John Stango


    I view the creation of my art as a combination of freedom and entertainment. When I’m painting a piece I have the ultimate freedom to entertain myself by putting what I want on the canvas. When the piece is completed and hanging on the wall, it gives the viewer the freedom to be entertained.

    ––John Stango, Painter

    Philadelphia born painter John Stango stands at the forefront of modern American nostalgia Pop Art. Inspired by the 50s tradition, Stango’s artworks are distinctive and recognizable. His classic contemporary Americana imagery emerges with a vigorous freshness as he combines silk-screening and freehand painting with iconic pop imagery and vibrant streaks of color. The artist finds inspiration from retro- advertisements, pop icons, B-movies, mid-century modernism, vintage magazines, vintage signage, noir films, and every variety of pop-culture.  Stango is known around the world for his sexy bombshell women, designer logos, sports, hero and Superhero imagery, American muscle cars, and all things in the classic American arena. John Stango’s paintings bring retro Americana Pop Art into the contemporary 21st century.

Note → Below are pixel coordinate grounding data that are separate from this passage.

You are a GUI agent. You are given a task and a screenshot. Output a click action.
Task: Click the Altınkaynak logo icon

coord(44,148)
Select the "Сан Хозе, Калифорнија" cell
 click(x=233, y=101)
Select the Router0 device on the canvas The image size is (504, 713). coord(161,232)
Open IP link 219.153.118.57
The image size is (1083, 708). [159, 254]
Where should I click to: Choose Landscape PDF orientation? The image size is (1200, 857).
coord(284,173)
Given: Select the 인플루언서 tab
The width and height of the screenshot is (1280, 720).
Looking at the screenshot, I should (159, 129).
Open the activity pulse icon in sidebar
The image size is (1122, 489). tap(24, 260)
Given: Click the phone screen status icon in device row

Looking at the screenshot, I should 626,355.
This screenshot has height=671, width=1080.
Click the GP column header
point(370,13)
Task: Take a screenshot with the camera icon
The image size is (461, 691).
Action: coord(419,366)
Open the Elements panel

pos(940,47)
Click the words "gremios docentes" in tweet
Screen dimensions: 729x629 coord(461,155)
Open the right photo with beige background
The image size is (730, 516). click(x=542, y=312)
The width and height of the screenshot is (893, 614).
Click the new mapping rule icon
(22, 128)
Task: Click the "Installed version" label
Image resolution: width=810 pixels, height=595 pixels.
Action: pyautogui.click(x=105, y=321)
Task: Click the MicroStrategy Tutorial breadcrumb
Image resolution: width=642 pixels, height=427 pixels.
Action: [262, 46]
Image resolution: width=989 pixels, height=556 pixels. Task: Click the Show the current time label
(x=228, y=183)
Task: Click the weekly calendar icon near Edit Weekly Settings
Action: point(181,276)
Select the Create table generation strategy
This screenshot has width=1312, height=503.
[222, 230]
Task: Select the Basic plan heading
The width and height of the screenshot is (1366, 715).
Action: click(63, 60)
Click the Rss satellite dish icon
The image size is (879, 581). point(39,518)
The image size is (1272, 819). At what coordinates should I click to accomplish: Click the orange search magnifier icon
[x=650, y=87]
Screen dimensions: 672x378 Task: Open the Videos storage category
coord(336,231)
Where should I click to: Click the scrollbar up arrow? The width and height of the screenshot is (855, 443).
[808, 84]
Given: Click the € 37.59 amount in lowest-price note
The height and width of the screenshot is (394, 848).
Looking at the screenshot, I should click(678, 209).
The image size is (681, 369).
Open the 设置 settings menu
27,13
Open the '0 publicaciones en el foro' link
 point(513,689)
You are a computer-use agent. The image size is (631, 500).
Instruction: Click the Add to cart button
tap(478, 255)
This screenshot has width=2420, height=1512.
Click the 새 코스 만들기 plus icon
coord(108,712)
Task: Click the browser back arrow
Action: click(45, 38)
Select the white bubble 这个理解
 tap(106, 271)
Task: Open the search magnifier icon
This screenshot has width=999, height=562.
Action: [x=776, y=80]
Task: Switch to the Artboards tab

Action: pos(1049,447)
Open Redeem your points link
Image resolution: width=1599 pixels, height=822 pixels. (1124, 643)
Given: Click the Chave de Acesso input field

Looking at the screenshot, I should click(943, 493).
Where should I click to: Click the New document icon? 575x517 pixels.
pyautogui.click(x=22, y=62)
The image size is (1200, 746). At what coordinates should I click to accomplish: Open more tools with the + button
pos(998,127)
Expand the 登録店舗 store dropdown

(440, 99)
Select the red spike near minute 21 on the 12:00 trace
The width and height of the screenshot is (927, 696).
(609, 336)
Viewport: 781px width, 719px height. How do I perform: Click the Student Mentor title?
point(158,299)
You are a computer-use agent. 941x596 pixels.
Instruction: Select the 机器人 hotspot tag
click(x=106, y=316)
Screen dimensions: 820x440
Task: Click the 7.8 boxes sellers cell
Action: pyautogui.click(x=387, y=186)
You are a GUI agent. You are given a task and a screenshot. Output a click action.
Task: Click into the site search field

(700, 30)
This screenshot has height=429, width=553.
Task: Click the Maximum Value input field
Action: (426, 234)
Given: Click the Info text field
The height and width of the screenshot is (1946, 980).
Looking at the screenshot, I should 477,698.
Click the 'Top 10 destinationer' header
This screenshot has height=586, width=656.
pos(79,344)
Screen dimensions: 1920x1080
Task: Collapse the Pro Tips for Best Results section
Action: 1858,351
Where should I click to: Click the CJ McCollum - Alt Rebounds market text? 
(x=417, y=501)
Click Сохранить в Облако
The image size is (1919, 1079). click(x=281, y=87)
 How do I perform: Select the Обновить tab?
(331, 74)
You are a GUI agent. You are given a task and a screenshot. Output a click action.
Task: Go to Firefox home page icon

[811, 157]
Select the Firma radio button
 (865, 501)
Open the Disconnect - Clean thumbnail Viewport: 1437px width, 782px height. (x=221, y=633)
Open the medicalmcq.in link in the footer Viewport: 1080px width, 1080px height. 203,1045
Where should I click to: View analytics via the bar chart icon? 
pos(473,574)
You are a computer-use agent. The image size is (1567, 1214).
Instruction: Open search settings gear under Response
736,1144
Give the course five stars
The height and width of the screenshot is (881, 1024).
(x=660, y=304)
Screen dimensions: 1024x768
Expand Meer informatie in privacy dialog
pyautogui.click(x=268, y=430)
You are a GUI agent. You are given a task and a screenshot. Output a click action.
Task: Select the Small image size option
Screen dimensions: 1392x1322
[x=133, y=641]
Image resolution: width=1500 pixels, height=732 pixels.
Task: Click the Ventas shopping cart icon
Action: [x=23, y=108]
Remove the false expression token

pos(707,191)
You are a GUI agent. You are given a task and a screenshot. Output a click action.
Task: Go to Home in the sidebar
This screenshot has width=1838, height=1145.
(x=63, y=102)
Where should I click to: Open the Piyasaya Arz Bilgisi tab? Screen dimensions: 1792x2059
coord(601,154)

    Stango’s family lineage traces back to the revered American painter, Norman Rockwell. Stango’s mother, Frances Elaine Rockwell, a distant cousin of Norman Rockwell’s, was also a gifted painter and introduced her son to painting. Growing up, Stango was drawn to bright colors and confrontational, graphic imagery. He loved the outlandish covers of Mad Magazine, especially the iconic imagery of Alfred E Neuman. He went on to discover the hallucinatory and bizarre world of Pop Art, the world in which he now lives and breathes. Stango studied at Tyler School of Art at Temple University, where he began to receive considerable recognition for his talents. After graduating with a Bachelor of Fine Arts in Painting and Graphic Design, he started work as a visual merchandiser and display artist at Macy’s and Bloomingdale’s department stores, then moved on to creating silk-screened t-shirts for these stores, and finally retreated into full-time painting. He says there is only one art master––Andy Warhol––the Godfather of Pop Art. Disregarding delicacy and precise intention, Stango developed a style of painting with the arm rather than the wrist. He calls this full-body technique “Muscle Car Style”: pedal to the metal, always.

    Stango’s works are exhibited internationally and owned by notable American musicians, politicians, actors, and athletes. Despite his massive success, Stango remains committed to philanthropy, using the proceeds of his artworks to support international charities and education initiatives. Among his notable collectors are Madonna, Sylvester Stallone, and Swizz Beatz.